(Saved entries)
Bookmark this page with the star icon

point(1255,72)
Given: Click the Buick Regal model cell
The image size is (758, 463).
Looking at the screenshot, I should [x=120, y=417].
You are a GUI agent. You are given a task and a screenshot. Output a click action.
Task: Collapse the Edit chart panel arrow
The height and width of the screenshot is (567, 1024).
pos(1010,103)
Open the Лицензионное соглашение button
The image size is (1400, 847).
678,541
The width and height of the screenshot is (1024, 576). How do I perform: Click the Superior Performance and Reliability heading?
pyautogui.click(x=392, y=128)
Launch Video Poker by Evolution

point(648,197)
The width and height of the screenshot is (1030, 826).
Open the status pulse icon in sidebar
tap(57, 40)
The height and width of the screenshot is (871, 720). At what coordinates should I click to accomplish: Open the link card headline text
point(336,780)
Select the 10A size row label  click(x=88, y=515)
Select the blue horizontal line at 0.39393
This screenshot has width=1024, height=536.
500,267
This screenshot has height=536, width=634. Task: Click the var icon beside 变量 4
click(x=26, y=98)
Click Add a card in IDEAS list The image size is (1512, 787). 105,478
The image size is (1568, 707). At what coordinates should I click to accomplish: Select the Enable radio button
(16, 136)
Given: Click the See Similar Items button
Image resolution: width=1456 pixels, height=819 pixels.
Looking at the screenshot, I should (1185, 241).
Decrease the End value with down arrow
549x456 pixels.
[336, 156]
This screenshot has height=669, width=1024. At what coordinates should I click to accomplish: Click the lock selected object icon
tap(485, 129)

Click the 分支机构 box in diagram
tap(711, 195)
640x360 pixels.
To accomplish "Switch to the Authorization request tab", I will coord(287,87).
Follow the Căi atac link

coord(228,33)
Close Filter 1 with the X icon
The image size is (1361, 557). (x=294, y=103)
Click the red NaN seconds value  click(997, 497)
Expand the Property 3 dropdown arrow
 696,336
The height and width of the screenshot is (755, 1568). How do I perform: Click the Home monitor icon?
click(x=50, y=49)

(What needs to be done): What is needed is a word-for-word copy of the records above, from the first line through the line that contains "Task: Collapse the Edit chart panel arrow".

(Task solution):
Bookmark this page with the star icon

point(1255,72)
Given: Click the Buick Regal model cell
The image size is (758, 463).
Looking at the screenshot, I should [x=120, y=417].
You are a GUI agent. You are given a task and a screenshot. Output a click action.
Task: Collapse the Edit chart panel arrow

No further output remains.